Assign values to Julia Matrix based on Condition

1
votes

I have a matrix of zeros A which has dimension (m x n). I have another matrix of some integer values b. b has length n. I want to have A be set to the identity wherever b has values greater than 5. So basically, for every row of A where b has value greater than 5, set it to the identity.
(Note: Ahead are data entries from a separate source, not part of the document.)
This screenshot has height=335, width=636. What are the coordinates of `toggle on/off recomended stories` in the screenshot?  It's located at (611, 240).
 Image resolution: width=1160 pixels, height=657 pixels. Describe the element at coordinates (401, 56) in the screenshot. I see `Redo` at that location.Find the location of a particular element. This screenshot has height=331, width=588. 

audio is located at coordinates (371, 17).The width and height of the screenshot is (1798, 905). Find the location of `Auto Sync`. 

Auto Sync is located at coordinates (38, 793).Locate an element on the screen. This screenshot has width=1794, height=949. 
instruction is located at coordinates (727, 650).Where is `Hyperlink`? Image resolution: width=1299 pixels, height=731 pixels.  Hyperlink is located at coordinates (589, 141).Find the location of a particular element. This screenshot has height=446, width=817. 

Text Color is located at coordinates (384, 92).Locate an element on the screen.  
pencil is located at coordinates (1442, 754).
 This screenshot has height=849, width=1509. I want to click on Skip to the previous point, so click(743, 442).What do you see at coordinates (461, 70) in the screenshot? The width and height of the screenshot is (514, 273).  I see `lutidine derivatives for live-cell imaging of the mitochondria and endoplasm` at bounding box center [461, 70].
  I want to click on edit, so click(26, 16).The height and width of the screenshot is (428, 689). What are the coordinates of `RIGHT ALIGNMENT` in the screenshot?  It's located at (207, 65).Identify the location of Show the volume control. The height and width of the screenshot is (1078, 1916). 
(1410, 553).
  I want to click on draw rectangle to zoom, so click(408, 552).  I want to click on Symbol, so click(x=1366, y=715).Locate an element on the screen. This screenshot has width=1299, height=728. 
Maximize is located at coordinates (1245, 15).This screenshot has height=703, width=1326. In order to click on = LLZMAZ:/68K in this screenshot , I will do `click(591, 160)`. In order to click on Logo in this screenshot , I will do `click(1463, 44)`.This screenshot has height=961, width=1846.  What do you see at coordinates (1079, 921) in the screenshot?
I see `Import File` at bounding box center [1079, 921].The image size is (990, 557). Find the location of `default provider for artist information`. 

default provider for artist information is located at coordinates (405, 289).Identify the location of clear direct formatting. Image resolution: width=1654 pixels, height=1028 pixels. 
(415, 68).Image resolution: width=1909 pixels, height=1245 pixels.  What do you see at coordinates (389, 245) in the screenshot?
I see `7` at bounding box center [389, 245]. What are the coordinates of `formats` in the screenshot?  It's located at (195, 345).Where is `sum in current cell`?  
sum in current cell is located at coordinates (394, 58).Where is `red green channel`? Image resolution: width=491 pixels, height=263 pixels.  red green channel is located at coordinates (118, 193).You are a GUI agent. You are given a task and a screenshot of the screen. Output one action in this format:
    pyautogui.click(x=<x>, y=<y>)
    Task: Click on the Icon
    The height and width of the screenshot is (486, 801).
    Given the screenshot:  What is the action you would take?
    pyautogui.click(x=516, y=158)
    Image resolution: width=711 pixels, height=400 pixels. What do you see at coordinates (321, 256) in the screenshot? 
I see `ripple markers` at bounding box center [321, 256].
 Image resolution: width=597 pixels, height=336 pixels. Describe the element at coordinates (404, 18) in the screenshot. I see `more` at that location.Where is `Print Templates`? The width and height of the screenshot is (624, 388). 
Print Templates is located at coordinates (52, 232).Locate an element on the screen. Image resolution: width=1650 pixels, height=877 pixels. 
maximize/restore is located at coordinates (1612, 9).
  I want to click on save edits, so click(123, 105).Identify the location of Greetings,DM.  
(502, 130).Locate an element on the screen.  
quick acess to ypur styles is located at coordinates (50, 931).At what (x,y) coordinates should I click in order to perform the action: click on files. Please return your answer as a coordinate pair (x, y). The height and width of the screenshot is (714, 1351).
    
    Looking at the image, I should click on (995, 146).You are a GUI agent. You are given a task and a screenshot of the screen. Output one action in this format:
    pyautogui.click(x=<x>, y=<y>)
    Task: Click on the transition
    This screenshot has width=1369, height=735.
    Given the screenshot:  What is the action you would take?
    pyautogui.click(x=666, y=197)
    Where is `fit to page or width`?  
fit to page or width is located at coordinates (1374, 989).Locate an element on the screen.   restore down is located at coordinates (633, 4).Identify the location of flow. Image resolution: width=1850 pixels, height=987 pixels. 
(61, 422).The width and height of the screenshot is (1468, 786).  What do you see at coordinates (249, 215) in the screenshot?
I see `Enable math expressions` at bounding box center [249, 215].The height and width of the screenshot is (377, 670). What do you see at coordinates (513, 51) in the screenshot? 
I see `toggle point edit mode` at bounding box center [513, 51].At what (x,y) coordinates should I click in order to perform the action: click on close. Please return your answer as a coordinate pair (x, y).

I tried to do this, but it's not working. Does anyone have an idea of how to do this in Julia?

using LinearAlgebra
usable_values = filter((x) -> x > 5, b)
# A[:, usable_values] = I
A[:, b .> 5] = I
2
julia
A[:, b .> 5] .= I? Note the dot before equal sign. - 张实唯
and for the first approach, use findall instead of filter, which returns the indexes of those meet the condition. - 张实唯
@张实唯 It gives me an error: MethodError: no method matching length(::UniformScaling{Bool}) - hockeybro
sorry for being too lazy to provide a full working example, but luckily there is tholy :) Just see his great long answer. - 张实唯

2 Answers

1
votes

If what you need is for every row of A where b has value greater than 5, set it to the identity this might be helpful to you, while you wait that for some of the gurus here can write the same in one line of code :)

n = 2
m = 5
A = zeros(m, n)
b = rand(1:10, m)

println(b)

for (cnt, value) in enumerate(b)
    if value > 5
        A[cnt, :] = ones(1, n)
    end
end
A

The result I get is:

b = [4, 2, 6, 8, 1]

5×2 Array{Float64,2}:
0.0  0.0
0.0  0.0
1.0  1.0
1.0  1.0
0.0  0.0

I am fairly new to the language, this is the best I can do to help, for now.

1
votes

I'm not certain I understand what you mean by "set to the identity": the identity matrix must be square, and hence a row or column of a matrix can't be equal to the identity matrix. I'll operate under the assumption that you want the entries to have value 1. In that case,

A[:, findall(b .> 5)] .= 1

is a simple one-liner. Let's discuss the elements here:

  • As proposed above, filter will select out the elements of b bigger than 5. But you want the indices of those elements, for which findall is the appropriate function.
  • Note the use of broadcasted assignment, .=. This means to assign the RHS to each element of the left side. That way you don't need to create a matrix on the RHS.

The loop approach is fine too, but for reasons of performance I'd put that in a function. See the performance tips.